= Robert Sharrock =

English churchman and botanist

Robert Sharrock (1630–1684) was an English churchman and botanist. He is now known for The History of the Propagation and Improvement of Vegetables by the Concurrence of Art and Nature (1660), for philosophical work directed against Thomas Hobbes, and as an associate of Robert Boyle

He became Archdeacon of Winchester, in the final year of his life.

==Life==
He was baptised at Drayton Parslow, Buckinghamshire, on 29 June 1630, the son of Robert Sharrock. His father was rector of Drayton Parslow from 1639 to 1642, and of Adstock, Buckinghamshire, from March 1640 till his death in September 1671; his wife's name was Judith.

The son Robert was admitted a scholar of Winchester School in 1643, and was elected Fellow of New College, Oxford, on 5 March 1649 by the parliamentary visitors. He matriculated on 16 November 1650, graduated B.C.L. on 12 October 1654, and D.C.L. on 24 May 1661. He was presented to the college rectory of Horwood Magna in Buckinghamshire on 29 June 1665, and was installed prebendary of Winchester on 13 September 1665. In 1668 he exchanged Horwood for the rectory of East Woodhay in Hampshire, which was nearer Winchester, succeeding his younger brother, Edmund (born 1635), fellow of New College 1658–70. He became rector of Bishop Waltham in Hampshire in 1669, and Archdeacon of Winchester on 18 April 1684 (installed 21 April).

He died on 11 July 1684. He married Frances, daughter of Edmund West, who survived him, and, dying on 29 January 1691–2, was buried on 31 January at Bishop Waltham. His son Robert (1680?–1708) bequeathed to the bishopric of Lincoln the advowson of the rectory of Adstock, which had been purchased by his grandfather.

==Works==

Anthony Wood says of Sharrock that he was considered "learned in divinity, in the civil and common law, and very knowing in vegetables". Historic interest attaches to his History of the Propagation and Improvement of Vegetables, Oxford, 1660, 1666, 1672, his first published book, as the results of the researches of an early student of natural science, especially botany. It reappeared in London in 1694 with the title An Improvement to the Art of Gardening, or an exact History of Plants. He carried out experimental work, for example testing the opinion of Jacob Bobart the Elder that certain plant species spontaneously mutated. Chapter 5 of the book reports extensive studies on grafting; he carried out practical trials in the Oxford Physick Garden run by Bobart. Sharrock's interests extended to Equisetum, disregarded in his time.
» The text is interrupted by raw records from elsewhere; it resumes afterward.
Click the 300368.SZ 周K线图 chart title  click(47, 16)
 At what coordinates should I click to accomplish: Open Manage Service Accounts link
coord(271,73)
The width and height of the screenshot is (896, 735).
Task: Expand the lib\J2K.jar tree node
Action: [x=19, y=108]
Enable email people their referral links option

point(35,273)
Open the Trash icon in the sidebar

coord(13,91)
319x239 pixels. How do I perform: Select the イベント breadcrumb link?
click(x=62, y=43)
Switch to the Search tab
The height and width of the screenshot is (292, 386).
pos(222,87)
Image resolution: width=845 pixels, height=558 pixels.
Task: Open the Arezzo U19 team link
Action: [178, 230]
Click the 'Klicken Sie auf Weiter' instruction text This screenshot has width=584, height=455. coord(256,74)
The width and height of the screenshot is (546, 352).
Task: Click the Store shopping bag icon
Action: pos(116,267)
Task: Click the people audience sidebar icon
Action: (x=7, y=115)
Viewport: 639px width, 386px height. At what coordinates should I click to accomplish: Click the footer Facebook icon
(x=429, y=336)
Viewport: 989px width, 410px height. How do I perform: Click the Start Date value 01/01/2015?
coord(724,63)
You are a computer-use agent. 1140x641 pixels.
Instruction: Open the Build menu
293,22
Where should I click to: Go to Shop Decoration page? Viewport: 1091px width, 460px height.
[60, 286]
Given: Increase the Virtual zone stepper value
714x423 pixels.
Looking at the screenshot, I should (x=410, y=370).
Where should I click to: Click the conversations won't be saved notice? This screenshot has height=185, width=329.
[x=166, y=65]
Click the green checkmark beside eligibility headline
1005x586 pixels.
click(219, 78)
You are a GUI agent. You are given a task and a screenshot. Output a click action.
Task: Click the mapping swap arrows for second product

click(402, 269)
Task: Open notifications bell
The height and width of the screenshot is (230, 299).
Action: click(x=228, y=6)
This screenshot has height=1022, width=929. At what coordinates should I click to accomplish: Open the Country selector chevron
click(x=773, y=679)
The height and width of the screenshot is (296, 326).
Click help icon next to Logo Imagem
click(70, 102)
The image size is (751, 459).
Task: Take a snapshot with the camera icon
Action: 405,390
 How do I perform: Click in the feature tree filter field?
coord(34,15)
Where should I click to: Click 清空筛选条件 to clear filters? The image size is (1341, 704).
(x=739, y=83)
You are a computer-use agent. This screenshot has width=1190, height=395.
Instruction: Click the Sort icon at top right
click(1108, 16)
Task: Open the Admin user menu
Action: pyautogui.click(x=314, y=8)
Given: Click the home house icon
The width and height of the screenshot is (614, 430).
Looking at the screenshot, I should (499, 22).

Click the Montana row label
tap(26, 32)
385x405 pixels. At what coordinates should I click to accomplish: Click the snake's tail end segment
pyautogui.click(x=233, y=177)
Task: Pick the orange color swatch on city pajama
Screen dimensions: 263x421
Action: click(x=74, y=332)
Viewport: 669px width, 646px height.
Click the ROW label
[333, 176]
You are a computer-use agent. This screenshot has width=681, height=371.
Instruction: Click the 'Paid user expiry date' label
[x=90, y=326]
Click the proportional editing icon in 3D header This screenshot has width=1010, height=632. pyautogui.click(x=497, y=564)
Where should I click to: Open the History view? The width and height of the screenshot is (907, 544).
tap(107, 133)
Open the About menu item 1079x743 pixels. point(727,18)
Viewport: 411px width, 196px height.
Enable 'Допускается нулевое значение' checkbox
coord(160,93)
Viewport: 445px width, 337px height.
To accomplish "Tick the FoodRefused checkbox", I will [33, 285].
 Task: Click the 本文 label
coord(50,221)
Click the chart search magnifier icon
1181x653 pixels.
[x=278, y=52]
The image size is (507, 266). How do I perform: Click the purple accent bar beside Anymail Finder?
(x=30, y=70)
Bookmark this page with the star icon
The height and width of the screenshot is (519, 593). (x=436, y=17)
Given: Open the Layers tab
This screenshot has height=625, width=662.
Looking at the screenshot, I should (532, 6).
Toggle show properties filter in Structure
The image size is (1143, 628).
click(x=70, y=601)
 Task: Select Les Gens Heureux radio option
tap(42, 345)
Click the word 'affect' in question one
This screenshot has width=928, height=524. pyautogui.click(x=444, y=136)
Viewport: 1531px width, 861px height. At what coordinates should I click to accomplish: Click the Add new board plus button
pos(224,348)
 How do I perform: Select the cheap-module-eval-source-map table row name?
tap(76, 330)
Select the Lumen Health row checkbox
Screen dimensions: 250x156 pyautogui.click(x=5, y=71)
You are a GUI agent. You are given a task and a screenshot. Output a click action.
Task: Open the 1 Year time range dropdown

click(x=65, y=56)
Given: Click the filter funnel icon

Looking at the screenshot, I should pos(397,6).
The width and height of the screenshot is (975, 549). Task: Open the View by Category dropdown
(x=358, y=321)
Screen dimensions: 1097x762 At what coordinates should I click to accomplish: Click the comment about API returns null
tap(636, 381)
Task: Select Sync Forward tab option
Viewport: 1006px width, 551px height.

He also supplied prefaces to three of the physical treatises of Robert Boyle: Some Considerations touching the Usefulness of Experimental Philosophy (1663); New Experiments Physico-Mechanical (1665); and A Defence of the Doctrine touching the Spring and Weight of the Air (1669). Sharrock edited New Experiments and translated it into Latin.

Sharrock's work on political philosophy, Ὑπόθεσις ἠθική, De Officiis secundum Naturae Jus, was directed against Hobbes's views of ethics and politics (Oxford, 1660; Gotha, 1667; Oxford, 1682). It was quoted as of authority by Richard Cumberland in his De Legibus Naturae, and by other philosophical writers. According to Jon Parkin, "The aim of De officiis was to prove against Hobbes a number of hypotheses on the existence of a hierarchy of duties annexed to natural law"; and the method was to "transpose" Hobbes into an Epicurean so as to use against him old arguments of Cicero. Sharrock in doing this was accepting of some of Hobbes's criticism of scholasticism, but also had to distinguish himself from the unacceptable Hobbes. These manoeuvres were a partial prototype for Cumberland's more famous work in the same direction. Hobbes also came in for attack in Sharrock's Judicia and De finibus virtutis, the latter quoting research of Thomas Willis on neurology.

Sharrock also published:

- Judicia (seu Legum Censurae) de variis Incontinentiae speciebus, Oxford, 1662; Tübingen, 1668.
- Provinciale vetus Provinciae Cantuariensis, Oxford, 1663, 1664, a collection of constitutions and statutes of the archbishops of Canterbury from 1222 to 1415, and of the cardinal legates Otho and Othobonus.
- De Finibus Virtutis Christianae, Oxford, 1673.
- Royal Table of the Laws of Humane Nature, London, 1682, a skeleton plan of his Ὑπόθεσις ἠθική).